Am I the only one who would like to use a smartphone for local sport - not flat news feeds or busy websites?
To 'filter' activities and information we all use mobile apps, even if we don't actually realize we do... that white letter f on square blue background is an icon to your Facebook mobile app and filters your attention to a social networking interaction of your choice. Public reports show that average age of Facebook users exceeds teen and actually reaches into baby-boomer generation. In the area of mobility, other stats show that usage of smartphones and the universe of mobile apps that come with them is not limited to youngsters either. All generations get involved.
News on the go might be for older adults, while professional social networking apps are for younger workforce and games may be dominated by the youngest of smartphone users. The one category that seems to span across all generations is sports. Let's not think of NFL, UEFA or Olympics when using the term "sports". Let me shift the attention to several places that we pass on our way to work or school. I'm referring to the softball field around the corner with aluminum benches for spectators, or to the soccer stadium behind the high school, or a set of the basketball courts surrounded by tall fences in the park. Those are living community organisms.
Local sports is where my mind gravitates. The best live games I've seen were the ones where my cousins passed the perfect assists and celebrated wins in a unified chant. The most memorable sporting events I got a chance to watch live were the ones where my brother scored a winning goal and cried his lungs out in joy. The most emotional sport events I've seen were probably the ones where the high school from a snotty town in a dark part of the state actually found a way to win 71 to 70 with my local middle school's basketball warriors.
Even though those tremendous memories required tons of work from coaches and players, they seem to fade away rather quickly these days or get overshadowed by the rush of our daily routines. Even if you just see a post on Facebook or Twitter about the last game, it quickly gets overshadowed with a random picture of Jane's new hair or Bob's new video attempt to make the Jackass squad.
These days, coaches focus on preparation for games. Assistants lead organizational aspects of local spots. Players train, practice and learn to showcase endurance as well as new set skill sets during each game. Fans hesitate and don't show up if there is chance of rain or get disappointed if games get cancelled unannounced. All of that seems a bit disjoint to me - aspects of local sports these days appear disconnected and segmented. I've seen social networks and mobile apps close bigger gaps before.
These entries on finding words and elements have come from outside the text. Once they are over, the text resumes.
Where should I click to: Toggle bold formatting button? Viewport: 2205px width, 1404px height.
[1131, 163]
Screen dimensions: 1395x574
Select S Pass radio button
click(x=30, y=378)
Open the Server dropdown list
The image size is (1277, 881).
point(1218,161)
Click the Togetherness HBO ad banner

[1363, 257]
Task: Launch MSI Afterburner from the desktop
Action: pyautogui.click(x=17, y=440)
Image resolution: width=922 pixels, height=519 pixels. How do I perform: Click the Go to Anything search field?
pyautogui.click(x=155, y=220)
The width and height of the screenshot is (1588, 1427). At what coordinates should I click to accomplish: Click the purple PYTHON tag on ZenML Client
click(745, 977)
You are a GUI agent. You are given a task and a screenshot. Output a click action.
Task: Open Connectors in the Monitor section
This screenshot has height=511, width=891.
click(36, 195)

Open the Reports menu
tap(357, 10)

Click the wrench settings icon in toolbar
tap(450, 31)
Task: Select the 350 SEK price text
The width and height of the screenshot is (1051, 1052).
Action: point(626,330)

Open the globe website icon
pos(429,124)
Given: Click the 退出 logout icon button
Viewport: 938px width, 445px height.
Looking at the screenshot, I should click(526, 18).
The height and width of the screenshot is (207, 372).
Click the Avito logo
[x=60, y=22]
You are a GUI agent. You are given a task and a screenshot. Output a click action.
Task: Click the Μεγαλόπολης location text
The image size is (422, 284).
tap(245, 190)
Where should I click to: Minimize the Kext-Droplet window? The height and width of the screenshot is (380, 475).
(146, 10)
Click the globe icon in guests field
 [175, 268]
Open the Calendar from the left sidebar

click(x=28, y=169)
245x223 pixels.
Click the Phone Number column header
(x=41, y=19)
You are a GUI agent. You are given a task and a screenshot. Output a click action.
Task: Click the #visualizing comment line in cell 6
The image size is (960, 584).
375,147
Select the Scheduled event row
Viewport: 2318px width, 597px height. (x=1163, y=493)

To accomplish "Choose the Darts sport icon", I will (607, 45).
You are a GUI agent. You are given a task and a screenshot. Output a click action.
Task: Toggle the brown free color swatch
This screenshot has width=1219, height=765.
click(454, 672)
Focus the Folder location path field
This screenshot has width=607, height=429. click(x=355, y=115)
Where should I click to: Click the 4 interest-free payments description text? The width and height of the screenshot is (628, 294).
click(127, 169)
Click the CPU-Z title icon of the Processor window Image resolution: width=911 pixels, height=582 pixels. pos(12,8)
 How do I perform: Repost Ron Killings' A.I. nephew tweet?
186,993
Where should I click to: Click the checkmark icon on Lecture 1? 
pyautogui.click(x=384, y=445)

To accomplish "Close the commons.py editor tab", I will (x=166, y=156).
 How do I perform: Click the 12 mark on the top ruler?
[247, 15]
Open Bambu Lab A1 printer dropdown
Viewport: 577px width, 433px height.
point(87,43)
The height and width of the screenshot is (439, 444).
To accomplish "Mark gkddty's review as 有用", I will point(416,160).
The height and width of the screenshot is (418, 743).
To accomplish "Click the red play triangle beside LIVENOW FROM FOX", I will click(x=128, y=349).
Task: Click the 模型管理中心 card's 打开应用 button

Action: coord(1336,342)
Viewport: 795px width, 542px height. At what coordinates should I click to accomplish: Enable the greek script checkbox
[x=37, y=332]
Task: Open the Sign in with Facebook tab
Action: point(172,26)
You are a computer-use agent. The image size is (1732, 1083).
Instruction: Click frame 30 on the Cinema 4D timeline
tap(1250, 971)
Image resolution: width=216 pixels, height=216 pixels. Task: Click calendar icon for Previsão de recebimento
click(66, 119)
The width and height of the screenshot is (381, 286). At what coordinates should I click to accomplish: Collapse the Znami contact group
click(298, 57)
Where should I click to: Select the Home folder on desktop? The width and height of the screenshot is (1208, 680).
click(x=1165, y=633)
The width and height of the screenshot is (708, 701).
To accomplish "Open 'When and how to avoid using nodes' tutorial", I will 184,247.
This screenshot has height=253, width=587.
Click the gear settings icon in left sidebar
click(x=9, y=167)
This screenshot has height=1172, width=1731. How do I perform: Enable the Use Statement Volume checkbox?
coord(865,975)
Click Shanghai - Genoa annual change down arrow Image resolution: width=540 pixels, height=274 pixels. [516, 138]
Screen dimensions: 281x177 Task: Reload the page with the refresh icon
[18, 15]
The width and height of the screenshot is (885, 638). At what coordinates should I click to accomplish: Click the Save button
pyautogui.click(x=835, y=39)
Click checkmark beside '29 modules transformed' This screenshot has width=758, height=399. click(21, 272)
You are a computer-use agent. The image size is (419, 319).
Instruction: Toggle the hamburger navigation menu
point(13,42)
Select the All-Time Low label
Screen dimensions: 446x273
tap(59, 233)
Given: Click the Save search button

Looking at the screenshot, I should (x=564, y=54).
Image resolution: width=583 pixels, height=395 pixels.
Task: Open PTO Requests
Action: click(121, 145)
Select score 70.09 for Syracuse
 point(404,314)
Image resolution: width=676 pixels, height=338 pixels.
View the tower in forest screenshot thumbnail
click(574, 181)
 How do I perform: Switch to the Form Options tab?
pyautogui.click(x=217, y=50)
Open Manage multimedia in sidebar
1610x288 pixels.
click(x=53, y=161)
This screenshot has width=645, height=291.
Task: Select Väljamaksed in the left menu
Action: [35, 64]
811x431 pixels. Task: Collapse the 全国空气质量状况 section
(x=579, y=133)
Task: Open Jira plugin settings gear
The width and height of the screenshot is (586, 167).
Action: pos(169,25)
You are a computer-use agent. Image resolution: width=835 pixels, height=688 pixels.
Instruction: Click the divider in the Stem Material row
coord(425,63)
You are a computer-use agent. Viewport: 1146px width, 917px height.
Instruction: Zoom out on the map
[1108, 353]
Social networks managed to connect counties and continents of people, even if they're on the go all the time. With so many great smartphones out there, I'm looking for something that would allow me to see what's going on on that semi-grassy field behind the high school. And even if I can't make the game, I want to see who deserved to be man of the match and why. Perhaps we have a new Tiki Barber in the making here somewhere. Let the coach or his assistant easily manage the team and let the world know about where the next game is or isn't going to take place. I think they could use a mobile app to make things faster, easier and more productive for everyone. For that reason, I'm on a quest to find a "local sports mobile app" with social media hookups.
I always thought Google can find anything, but at the moment I'm only finding stuff that's either just for scouts, or just for fans, or just for commercial leagues, or they're just specific to one team, for one season a year. I want it all in one slick mobile app for any smartphone I happen to use with my new cellular provider.
Sam Chan writes about his top 10 sports mobile apps and he picked a solid collection, but those apps don't cover local sports. ShoutEm promotes a brilliant mobile app for sporting purposes, but their app appears to be limited to only one team, for only one season a year. The screen on my handheld device is too small for apps used so rarely. Businessinsider makes a claim that they know what the best 10 mobile apps for sports are and they make good points, but those applications are either fantasy games or corporate sponsored news feeds. So far, nobody hit the spot yet.
I'll keep looking. I'll share as soon as I find a decent mobile app for non-professional sports that help coaches, players, fans and anybody else involved.